▶ **Entries shown**

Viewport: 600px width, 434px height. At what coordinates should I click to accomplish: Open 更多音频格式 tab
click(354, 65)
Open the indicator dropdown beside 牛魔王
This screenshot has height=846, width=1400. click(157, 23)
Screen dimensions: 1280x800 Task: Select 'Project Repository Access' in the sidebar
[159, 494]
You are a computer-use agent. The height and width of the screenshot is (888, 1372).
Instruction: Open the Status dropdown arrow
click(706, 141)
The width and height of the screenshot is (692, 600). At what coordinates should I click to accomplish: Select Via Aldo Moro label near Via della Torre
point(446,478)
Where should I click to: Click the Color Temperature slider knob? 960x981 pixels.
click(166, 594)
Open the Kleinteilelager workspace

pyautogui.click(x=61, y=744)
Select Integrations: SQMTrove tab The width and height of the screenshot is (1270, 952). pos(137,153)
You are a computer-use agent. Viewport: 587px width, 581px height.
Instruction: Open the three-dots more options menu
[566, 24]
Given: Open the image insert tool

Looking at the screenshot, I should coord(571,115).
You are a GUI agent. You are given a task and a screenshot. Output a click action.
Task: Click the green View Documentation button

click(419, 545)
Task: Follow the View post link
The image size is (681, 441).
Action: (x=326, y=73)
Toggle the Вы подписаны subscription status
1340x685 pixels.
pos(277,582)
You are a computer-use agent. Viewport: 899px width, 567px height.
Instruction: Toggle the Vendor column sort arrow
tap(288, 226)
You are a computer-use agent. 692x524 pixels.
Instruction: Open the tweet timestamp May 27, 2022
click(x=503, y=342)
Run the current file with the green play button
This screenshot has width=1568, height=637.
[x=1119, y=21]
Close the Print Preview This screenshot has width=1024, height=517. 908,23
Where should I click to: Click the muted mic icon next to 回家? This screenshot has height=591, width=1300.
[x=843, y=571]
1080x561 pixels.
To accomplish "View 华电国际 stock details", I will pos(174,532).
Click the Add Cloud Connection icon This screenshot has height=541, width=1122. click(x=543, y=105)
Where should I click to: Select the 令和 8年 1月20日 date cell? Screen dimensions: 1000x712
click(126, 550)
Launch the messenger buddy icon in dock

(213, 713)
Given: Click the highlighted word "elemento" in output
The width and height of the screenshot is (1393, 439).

▶ **Given request**
Print all of the data above again, line for line, without changing a single character.

▶ **Result of the task**
Viewport: 600px width, 434px height. At what coordinates should I click to accomplish: Open 更多音频格式 tab
click(354, 65)
Open the indicator dropdown beside 牛魔王
This screenshot has height=846, width=1400. click(157, 23)
Screen dimensions: 1280x800 Task: Select 'Project Repository Access' in the sidebar
[159, 494]
You are a computer-use agent. The height and width of the screenshot is (888, 1372).
Instruction: Open the Status dropdown arrow
click(706, 141)
The width and height of the screenshot is (692, 600). At what coordinates should I click to accomplish: Select Via Aldo Moro label near Via della Torre
point(446,478)
Where should I click to: Click the Color Temperature slider knob? 960x981 pixels.
click(166, 594)
Open the Kleinteilelager workspace

pyautogui.click(x=61, y=744)
Select Integrations: SQMTrove tab The width and height of the screenshot is (1270, 952). pos(137,153)
You are a computer-use agent. Viewport: 587px width, 581px height.
Instruction: Open the three-dots more options menu
[566, 24]
Given: Open the image insert tool

Looking at the screenshot, I should coord(571,115).
You are a GUI agent. You are given a task and a screenshot. Output a click action.
Task: Click the green View Documentation button

click(419, 545)
Task: Follow the View post link
The image size is (681, 441).
Action: (x=326, y=73)
Toggle the Вы подписаны subscription status
1340x685 pixels.
pos(277,582)
You are a computer-use agent. Viewport: 899px width, 567px height.
Instruction: Toggle the Vendor column sort arrow
tap(288, 226)
You are a computer-use agent. 692x524 pixels.
Instruction: Open the tweet timestamp May 27, 2022
click(x=503, y=342)
Run the current file with the green play button
This screenshot has width=1568, height=637.
[x=1119, y=21]
Close the Print Preview This screenshot has width=1024, height=517. 908,23
Where should I click to: Click the muted mic icon next to 回家? This screenshot has height=591, width=1300.
[x=843, y=571]
1080x561 pixels.
To accomplish "View 华电国际 stock details", I will pos(174,532).
Click the Add Cloud Connection icon This screenshot has height=541, width=1122. click(x=543, y=105)
Where should I click to: Select the 令和 8年 1月20日 date cell? Screen dimensions: 1000x712
click(126, 550)
Launch the messenger buddy icon in dock

(213, 713)
Given: Click the highlighted word "elemento" in output
The width and height of the screenshot is (1393, 439).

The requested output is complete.